Hazine bu dönemde dış borçlarda ödediğinden daha az kullanım gerçekleştirerek 82,6 milyar lira ile net ödeyici olurken, iç borçlarda itfasının çok üzerindeki yeni kullanım dolayısıyla 2 trilyon 150,4 milyar liralık net borçlanma gerçekleştirdi. Hazine’nin son bir yılda iç ve dış borçlar için toplam faiz ödemesi de 1 trilyon 630,6 milyar liraya ulaştı.
Borç stokunda yeni rekor kırıldı
Merkezi yönetimin toplam iç ve dış borç stoku, ocak-nisan döneminde net 1 trilyon 493 milyar lira artarak 10 trilyon 750,5 milyar liraya ulaştı. Bunun 6 trilyon 96,3 milyarını iç, 4 trilyon 654,1 milyar lirasını ise dış borç stoku oluşturuyor. İlk dört ayda iç borçlar net 1 trilyon 136,4 milyar, dış borçlar 356,6 milyar lira arttı.
İç borç stokunun 4 trilyon 892 milyar liralık bölümünü TL borçlanma, 1 trilyon 204,3 milyar liralık bölümünü ise dövize dayalı borçlanma kaynaklı stok oluşturuyor. Dövize dayalı iç borç ile dış borçların toplamından oluşan toplam 5 trilyon 858,5 milyar liralık döviz borçlanması, toplam borç stokunun yüzde 54,5 oluşturuyor ve bu da kamu borç stokunun yapısında yüksek oranda “dolarizasyon” anlamına geliyor.
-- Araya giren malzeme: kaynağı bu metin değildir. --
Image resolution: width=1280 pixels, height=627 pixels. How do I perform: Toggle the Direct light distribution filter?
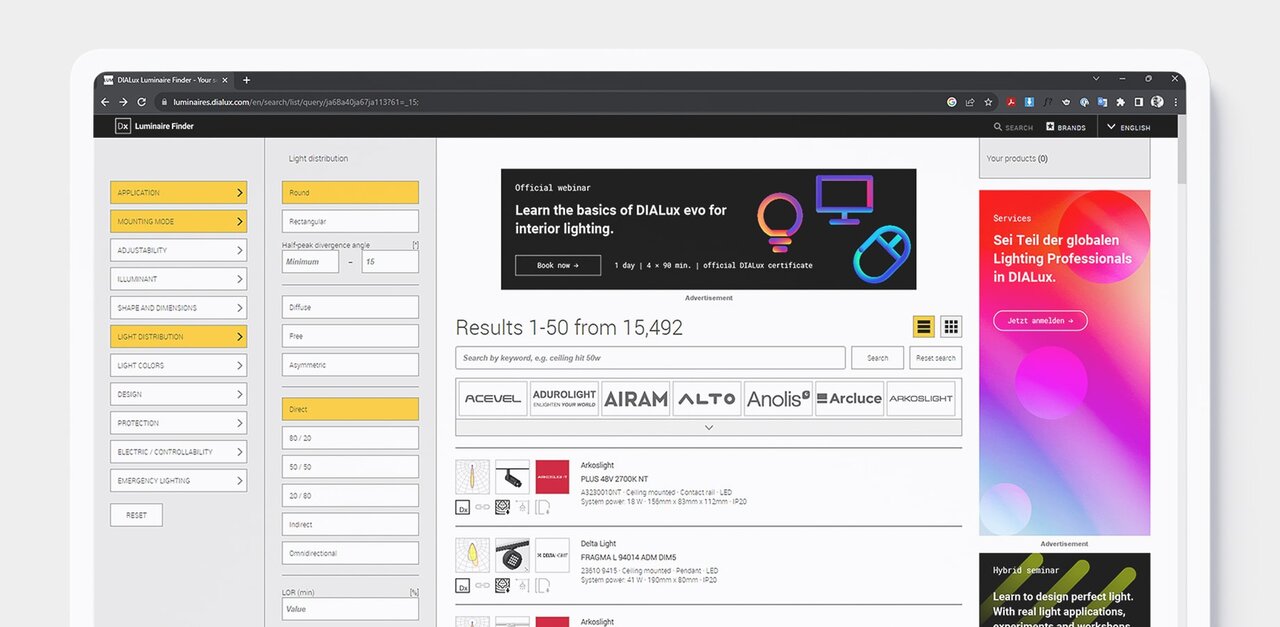click(350, 409)
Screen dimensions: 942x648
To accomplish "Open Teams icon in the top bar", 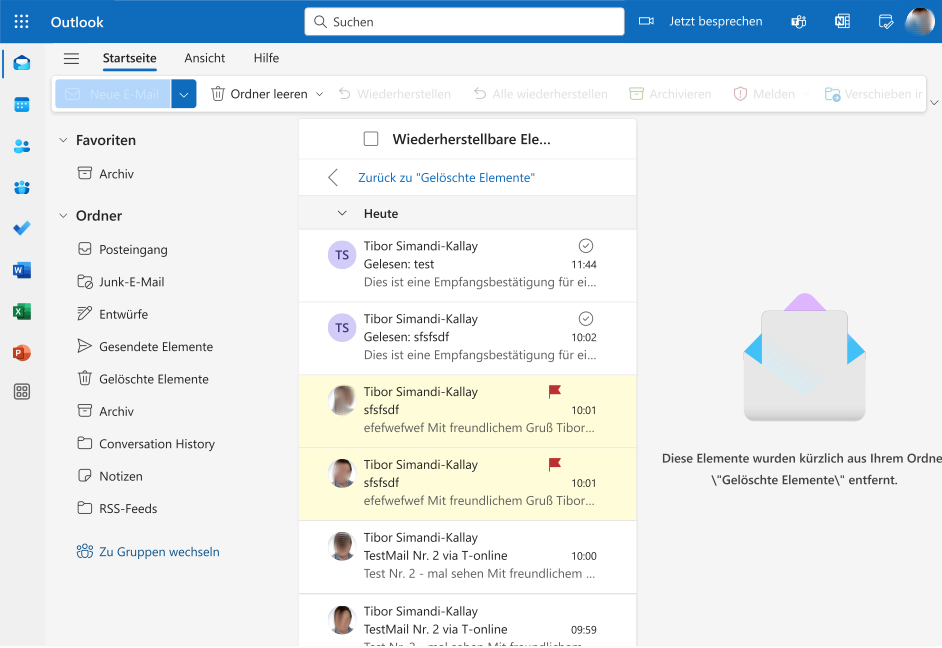I will point(798,21).
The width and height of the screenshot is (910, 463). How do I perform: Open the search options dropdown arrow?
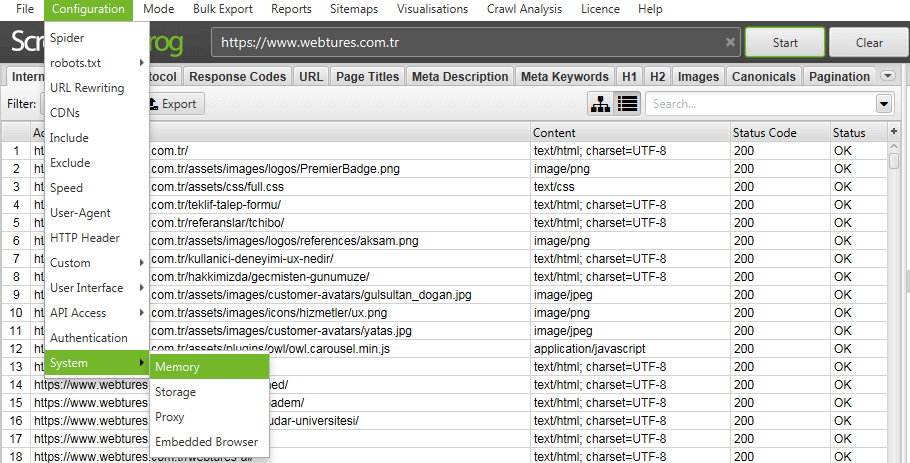point(883,104)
İç borç çevirme oranı %142
Hazine, ocak-nisan döneminde iç ve dış borç faizlerinin yanı sıra iskonto ve kısa vadeli nakit işlemlere ait faiz giderleri, türev ürün giderleri ve kira sertifikası giderlerini de kapsayan toplam 725 milyar liralık faiz ödemesi gerçekleştirdi. Faizde dört aylık ödeme geçen yılın aynı dönemine göre yüzde 98,8 artış kaydetti.Hazine’nin dört aydaki faiz ödemelerinin 583,5 milyar liralık bölümünü iç borçlara ait kısım oluşturdu. Bu dönemdeki 174,1 milyar liralık anapara ile birlikte toplam iç borç servisi 757,5 milyar liraya ulaştı.
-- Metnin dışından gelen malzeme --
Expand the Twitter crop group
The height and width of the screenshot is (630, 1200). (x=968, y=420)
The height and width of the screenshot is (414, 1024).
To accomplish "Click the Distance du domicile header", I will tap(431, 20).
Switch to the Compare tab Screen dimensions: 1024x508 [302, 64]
Dört aylık itfalarda iç borçlara ödenen faizin, anapara ödemesinin 6,2 katı olduğu dikkati çekti. Hazine’nin hesapladığı yöntemle; bu dönemdeki toplam 1 trilyon 73,5 milyar liralık yeni iç borçlanmanın, toplam iç borç servisine bölünmesi ile bulunan “iç borç çevirme” oranı yüzde 141,7 olarak gerçekleşti.
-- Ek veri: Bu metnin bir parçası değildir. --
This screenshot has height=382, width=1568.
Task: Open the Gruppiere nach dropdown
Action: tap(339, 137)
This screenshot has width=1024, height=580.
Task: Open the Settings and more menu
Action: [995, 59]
Geçen yılın aynı döneminde anapara ve faiz toplamında iç borç servisi 673,4 milyar, toplam yeni iç borçlanma 665,3 milyar ve toplam iç borç çevirme oranı, nisandaki düşük düzeyin etkisiyle yüzde 98,8 olmuştu. İlk dört aylık dönemlere göre iç borçlarda anapara ödemeleri yüzde 59 azalırken, faiz ödemeleri yüzde 135 ve böylece toplam iç borç servisi yüzde 12,5 artarken, yeni iç borçlanma tutarındaki artış yüzde 61,4’e ulaştı.